▸ **DIRECTIONS**:
According to the blog post about Le Clezio and the Frankfurt Book Fair, which book did his publishing with Gallimard begin with, and in what year?

This post originally appeared on the Frankfurt Book Fair blog. (And hopefully this situation will be written up in the near future by someone with more info and journalistic skills.)
In addition to talking about Marguerite Duras at the Frankfurter Hof (as Ed mentioned below), Anne-Solange, the rights director for Gallimard, also spoke at length about Nobel Prize winner Jean-Marie Gustave Le Clezio, his latest book, and her decision not to auction this to American publishers during the fair.
Although a number of French writers have won the prize over the years (fourteen, I believe), this was the first Gallimard author to win during Anne-Solange’s tenure. And Le Clezio is most definitely a Gallimard author–all of his forty plus titles are published there, beginning with Le Procès-Verbal (The Interrogation) in 1963. His most recent book is Ritournelle de la faim, which came out earlier this year.
His books have been translated all over the world, and a number of titles have even been translated into English and published in America. Most recently, Godine published The Prospector and Curbstone did Wandering Star. Nevertheless, American journalists shrugged their shoulders in confusion when he was announced as the Nobel winner last week, and at the fair, a very important American publisher referred to Le Clezio as “unknown” to Anne-Solange. (Coincidentally, Le Clezio’s Dutch publisher was there to speak up about the seven titles he has in print.)
That’s where this story gets interesting to me. Rather than jumping on the Nobel buzz and trying to auction the rights to the new Le Clezio book to a commercial U.S. publisher, Anne-Solange decided not to even try to sell the rights at the Fair. “When an American publisher asks me about the book I reply with ‘Why are you interested in this Le Clezio? What do you know about his other books?,’ ” she said, clearly getting some well-deserved pleasure out of the baffled responses. “I tell them that I’ll note their interest, but this is a new book, I don’t need to rush the sale, I’ll sell the rights later. Instead I want to focus on getting a lot of Le Clezio in print.”

▸ **AVAILABLE DATA**:
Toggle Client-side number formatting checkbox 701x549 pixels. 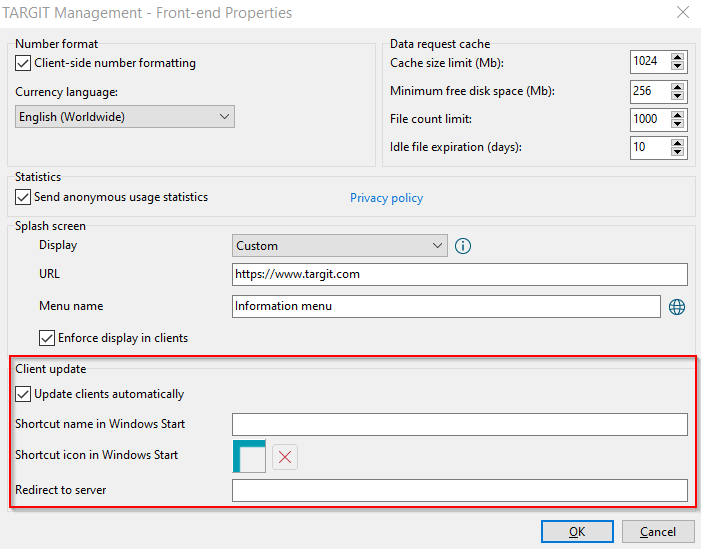pyautogui.click(x=23, y=63)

▸ **WRITTEN SOLUTION**:
Le Procès-Verbal (The Interrogation), in 1963.